Omit the images and return the remaining entries unchanged.
=== Section Start ===
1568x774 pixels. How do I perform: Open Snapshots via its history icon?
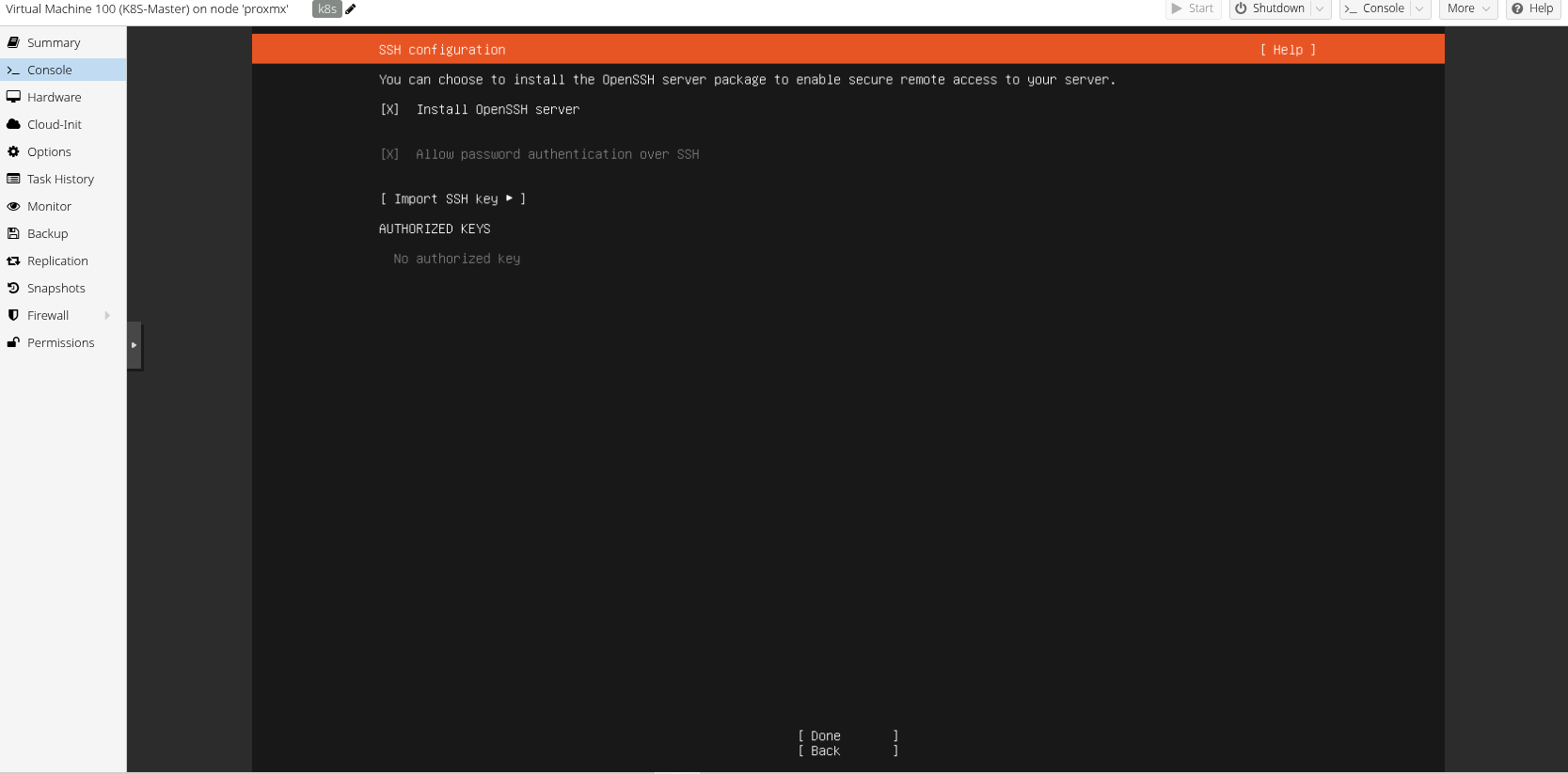13,288
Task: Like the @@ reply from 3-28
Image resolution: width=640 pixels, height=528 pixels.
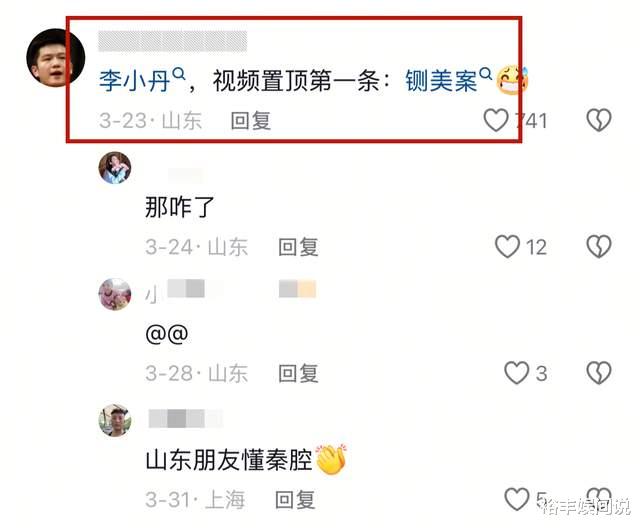Action: pos(517,373)
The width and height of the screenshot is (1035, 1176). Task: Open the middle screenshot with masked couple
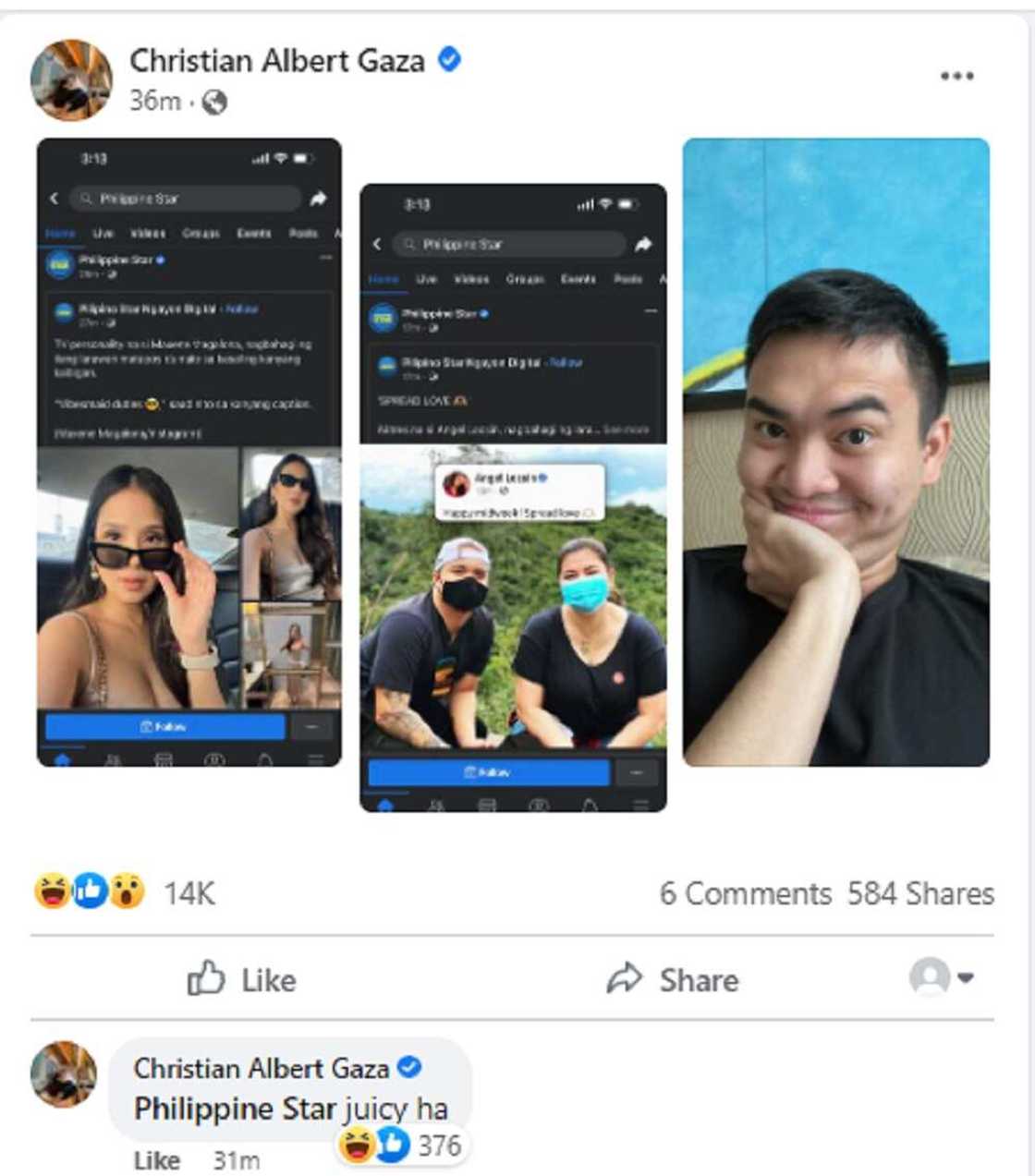(513, 498)
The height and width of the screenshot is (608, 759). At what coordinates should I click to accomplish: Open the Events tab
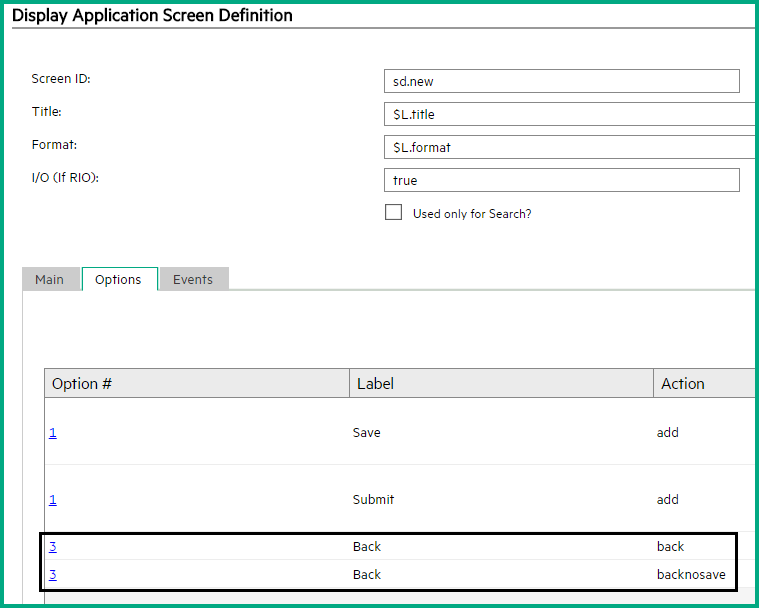click(193, 280)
=== Section End ===
* **WRITTEN ANSWER**
1568x774 pixels. How do I perform: Open Snapshots via its history icon?
13,288
Task: Like the @@ reply from 3-28
Image resolution: width=640 pixels, height=528 pixels.
Action: pos(517,373)
The width and height of the screenshot is (1035, 1176). Task: Open the middle screenshot with masked couple
(513, 498)
The height and width of the screenshot is (608, 759). At what coordinates should I click to accomplish: Open the Events tab
click(193, 280)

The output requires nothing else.